DINKA (called by the Arabs Jange), a widely spread negro people dwelling on the right bank of the White Nile to about 12° N., around the mouth of the Babr-el-Ghazal, along the right bank of that river and on the banks of the lower Sobat. Like the Shilluk, they were greatly harried from the north by Nuba-Arabic tribes, but remained comparatively free owing to the vast extent of their country, estimated to cover 40,000 sq. m., and their energy in defending themselves. They are a tall race with skins of almost blue black. The men wear practically no clothes, married women having a short apron, and unmarried girls a fringe of iron cones round the waist. They tattoo themselves with tribal marks, and extract the lower incisors; they also pierce the ears and lip for the attachment of ornaments, and wear a variety of feather, iron, ivory and brass ornaments. Nearly all shave the head, but some give the hair a reddish colour by moistening it with animal matter. Polygamy is general; some headmen have as many as thirty or more wives; but six is the average number. They are great cattle and sheep breeders; the men tend their beasts with great devotion, despising agriculture, which is left to the women; the cattle are called by means of drums. Save under stress of famine cattle are never killed for food, the people subsisting largely on durra. The Dinkas reverence the cow, and snakes, which they call “brothers.” Their folklore recognizes a good and evil deity; one of the two wives of the good deity created man, and the dead go to live with him in a great park filled with animals of enormous size. The evil deity created cripples. The Dinka came, in 1899, under the control of the Sudan government, justice being administered as far as possible in accord with tribal custom. A compendium of Dinka laws was compiled by Captain H. D. E. O’Sullivan.

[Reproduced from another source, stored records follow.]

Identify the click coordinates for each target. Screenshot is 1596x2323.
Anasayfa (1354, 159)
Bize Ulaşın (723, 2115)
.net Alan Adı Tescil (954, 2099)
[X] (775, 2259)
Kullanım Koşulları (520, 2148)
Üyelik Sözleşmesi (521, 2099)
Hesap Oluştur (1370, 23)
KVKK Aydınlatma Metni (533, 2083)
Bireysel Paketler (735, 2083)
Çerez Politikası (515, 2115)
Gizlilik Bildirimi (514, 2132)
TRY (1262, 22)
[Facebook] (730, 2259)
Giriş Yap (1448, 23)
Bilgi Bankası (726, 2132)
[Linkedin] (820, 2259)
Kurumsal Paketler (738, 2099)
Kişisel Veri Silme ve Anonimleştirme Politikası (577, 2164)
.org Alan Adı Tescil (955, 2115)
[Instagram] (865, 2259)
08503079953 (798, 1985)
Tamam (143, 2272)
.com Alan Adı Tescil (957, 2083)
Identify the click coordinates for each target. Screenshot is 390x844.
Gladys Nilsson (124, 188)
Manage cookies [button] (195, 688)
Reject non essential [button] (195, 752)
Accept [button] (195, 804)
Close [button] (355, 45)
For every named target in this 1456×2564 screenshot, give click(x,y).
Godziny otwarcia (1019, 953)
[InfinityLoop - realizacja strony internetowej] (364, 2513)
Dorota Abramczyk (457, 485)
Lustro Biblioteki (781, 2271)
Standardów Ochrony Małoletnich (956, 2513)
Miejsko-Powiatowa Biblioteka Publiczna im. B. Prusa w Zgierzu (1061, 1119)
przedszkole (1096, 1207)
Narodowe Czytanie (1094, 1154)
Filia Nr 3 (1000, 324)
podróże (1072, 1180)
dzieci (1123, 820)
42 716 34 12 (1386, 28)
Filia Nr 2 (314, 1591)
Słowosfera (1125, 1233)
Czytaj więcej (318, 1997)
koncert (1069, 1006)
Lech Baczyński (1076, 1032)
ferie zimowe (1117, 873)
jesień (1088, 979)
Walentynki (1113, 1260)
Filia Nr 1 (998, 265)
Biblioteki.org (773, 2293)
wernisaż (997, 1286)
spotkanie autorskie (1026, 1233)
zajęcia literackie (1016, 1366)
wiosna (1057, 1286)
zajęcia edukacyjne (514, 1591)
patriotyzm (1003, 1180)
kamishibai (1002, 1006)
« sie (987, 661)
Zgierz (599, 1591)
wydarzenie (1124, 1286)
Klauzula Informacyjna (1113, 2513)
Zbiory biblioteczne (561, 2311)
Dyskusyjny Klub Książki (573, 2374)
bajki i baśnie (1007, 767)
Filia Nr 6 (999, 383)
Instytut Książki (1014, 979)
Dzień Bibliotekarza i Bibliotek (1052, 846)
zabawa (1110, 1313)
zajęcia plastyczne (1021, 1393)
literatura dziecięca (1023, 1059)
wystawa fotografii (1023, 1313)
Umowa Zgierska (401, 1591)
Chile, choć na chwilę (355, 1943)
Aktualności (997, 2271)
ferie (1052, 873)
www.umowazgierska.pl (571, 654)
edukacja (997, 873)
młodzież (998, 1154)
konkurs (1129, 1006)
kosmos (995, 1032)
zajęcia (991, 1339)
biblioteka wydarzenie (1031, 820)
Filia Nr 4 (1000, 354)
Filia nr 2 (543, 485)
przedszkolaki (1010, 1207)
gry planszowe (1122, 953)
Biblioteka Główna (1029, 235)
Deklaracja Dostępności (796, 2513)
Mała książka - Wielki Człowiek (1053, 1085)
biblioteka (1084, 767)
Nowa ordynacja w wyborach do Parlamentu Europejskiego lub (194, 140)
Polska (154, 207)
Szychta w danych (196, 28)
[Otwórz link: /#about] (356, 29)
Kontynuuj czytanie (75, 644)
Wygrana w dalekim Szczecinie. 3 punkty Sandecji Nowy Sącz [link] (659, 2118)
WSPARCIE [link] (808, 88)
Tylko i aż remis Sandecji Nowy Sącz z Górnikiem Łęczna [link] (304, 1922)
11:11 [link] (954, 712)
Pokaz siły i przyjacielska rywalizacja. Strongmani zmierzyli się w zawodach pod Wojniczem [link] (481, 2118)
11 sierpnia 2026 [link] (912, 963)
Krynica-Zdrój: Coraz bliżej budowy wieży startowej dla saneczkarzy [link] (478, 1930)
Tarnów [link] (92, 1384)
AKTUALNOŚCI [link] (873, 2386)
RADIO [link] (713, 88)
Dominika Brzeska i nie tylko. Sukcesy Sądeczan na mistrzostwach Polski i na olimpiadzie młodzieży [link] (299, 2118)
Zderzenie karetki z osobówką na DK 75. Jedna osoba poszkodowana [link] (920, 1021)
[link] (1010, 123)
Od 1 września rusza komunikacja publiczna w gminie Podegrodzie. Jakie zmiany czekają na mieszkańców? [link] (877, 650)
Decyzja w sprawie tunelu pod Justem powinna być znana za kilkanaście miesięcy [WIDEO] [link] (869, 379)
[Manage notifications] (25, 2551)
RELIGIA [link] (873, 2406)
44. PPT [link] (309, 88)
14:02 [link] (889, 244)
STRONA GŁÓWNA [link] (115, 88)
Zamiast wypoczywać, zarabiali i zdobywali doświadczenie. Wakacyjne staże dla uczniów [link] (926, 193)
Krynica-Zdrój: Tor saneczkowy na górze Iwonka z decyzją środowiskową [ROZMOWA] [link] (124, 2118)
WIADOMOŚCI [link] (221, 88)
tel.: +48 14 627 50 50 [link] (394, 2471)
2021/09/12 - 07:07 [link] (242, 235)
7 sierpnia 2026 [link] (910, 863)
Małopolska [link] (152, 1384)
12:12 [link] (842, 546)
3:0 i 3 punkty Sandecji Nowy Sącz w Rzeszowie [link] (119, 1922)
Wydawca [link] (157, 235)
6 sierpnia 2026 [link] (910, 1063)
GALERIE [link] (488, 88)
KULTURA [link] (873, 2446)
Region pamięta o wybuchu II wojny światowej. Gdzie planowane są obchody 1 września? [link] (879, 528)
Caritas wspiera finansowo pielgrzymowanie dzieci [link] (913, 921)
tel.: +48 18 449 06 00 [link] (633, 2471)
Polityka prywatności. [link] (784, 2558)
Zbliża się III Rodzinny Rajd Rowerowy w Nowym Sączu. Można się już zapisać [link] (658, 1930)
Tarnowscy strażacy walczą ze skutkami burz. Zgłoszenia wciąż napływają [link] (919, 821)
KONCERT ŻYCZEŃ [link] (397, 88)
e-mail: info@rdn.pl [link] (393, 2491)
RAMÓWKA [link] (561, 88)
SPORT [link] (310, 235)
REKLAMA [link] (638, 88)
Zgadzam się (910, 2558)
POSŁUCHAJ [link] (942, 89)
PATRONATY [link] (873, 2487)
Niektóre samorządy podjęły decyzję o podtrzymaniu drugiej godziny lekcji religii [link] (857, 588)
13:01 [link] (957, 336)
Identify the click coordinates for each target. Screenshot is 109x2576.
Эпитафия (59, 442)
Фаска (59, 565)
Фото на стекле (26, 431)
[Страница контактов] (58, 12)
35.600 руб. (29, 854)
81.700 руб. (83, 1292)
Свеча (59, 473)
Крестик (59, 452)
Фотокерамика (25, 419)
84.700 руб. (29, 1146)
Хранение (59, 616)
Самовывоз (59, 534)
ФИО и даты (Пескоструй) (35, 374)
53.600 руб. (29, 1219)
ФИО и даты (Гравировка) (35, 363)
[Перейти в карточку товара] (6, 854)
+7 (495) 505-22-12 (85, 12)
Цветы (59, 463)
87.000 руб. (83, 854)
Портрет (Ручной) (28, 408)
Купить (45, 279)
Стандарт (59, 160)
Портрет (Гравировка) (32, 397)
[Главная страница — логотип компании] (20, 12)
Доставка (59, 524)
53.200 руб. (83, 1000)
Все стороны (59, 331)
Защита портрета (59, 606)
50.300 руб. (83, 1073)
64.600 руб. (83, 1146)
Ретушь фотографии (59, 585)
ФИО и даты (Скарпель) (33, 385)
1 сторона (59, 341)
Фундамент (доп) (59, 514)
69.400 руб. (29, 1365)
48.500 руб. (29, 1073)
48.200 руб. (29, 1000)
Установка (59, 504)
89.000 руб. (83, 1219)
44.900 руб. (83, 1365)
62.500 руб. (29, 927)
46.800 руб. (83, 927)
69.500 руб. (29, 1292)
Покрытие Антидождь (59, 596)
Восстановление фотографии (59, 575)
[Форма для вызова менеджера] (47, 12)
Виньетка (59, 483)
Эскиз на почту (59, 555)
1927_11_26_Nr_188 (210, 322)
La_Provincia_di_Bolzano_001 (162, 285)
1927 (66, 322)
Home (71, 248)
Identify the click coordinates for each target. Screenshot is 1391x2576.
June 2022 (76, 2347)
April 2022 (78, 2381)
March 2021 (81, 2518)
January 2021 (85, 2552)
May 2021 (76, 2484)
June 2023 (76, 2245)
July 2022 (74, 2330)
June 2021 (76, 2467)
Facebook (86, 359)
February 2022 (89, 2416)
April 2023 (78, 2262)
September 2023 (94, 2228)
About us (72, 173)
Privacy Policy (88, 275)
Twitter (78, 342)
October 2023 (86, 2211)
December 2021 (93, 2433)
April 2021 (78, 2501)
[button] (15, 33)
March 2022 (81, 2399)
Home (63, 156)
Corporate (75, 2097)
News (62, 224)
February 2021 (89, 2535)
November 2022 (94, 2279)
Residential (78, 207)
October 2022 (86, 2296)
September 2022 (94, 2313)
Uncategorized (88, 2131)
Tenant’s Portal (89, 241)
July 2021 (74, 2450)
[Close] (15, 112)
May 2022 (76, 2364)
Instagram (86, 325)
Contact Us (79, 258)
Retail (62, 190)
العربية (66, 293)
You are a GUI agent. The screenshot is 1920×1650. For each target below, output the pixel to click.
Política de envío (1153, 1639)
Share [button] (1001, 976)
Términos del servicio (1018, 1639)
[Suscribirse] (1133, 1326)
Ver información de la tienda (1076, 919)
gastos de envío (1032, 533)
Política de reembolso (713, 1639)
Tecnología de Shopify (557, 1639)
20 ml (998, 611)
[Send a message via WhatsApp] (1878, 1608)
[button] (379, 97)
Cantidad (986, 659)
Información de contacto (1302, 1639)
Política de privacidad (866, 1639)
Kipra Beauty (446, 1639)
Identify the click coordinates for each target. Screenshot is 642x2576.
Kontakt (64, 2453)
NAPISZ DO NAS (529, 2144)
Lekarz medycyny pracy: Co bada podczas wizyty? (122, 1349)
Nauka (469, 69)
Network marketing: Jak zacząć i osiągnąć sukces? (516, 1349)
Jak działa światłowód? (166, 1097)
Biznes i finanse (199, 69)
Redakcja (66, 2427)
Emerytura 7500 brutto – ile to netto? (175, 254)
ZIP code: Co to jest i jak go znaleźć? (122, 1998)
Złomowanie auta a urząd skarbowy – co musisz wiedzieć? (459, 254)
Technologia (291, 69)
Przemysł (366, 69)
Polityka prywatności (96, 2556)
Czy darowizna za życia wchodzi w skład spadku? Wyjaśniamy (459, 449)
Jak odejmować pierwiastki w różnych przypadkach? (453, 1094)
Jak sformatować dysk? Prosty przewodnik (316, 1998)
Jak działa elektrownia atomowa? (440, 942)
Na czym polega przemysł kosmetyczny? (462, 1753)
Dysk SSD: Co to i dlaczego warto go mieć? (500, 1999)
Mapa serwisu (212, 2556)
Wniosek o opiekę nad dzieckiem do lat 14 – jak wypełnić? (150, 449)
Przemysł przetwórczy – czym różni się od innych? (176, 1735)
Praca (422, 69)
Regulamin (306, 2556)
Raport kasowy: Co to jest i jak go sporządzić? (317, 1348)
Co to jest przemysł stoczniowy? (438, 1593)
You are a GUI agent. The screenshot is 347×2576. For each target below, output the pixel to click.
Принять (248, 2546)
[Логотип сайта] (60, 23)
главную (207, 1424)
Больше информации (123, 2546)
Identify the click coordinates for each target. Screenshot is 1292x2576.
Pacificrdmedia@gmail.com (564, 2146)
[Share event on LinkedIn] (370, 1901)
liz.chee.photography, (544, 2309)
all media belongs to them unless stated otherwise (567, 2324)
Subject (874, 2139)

See G. A. Schweinfurth, The Heart of Africa (1874); W. Junker, Travels in Africa, Eng. edit. (London, 1890-1892); The Anglo-Egyptian Sudan, edited by Count Gleichen (London, 1905).
DINKELSBÜHL, a town of Germany, in the kingdom of Bavaria, on the Wörnitz, 16 m. N. from Nördlingen, on the railway to Dombühl. Pop. 5000. It is an interesting medieval town, still surrounded by old walls and towers, and has an Evangelical and two Roman Catholic churches. Notable is the so-called Deutsches Haus, the ancestral home of the counts of Drechsel-Deufstetten, a fine specimen of the German renaissance style of wooden architecture. There are a Latin and industrial school, several benevolent institutions, and a monument to Christoph von Schmid (1768-1854), a writer of stories for the young. The inhabitants carry on the manufacture of brushes, gloves, stockings and gingerbread, and deal largely in cattle.
Fortified by the emperor Henry I., Dinkelsbühl received in 1305 the same municipal rights as Ulm, and obtained in 1351 the position of a free imperial city, which it retained till 1802, when it passed to Bavaria. Its municipal code, the Dinkelsbuhler Recht, published in 1536, and revised in 1738, contained a very extensive collection of public and private laws.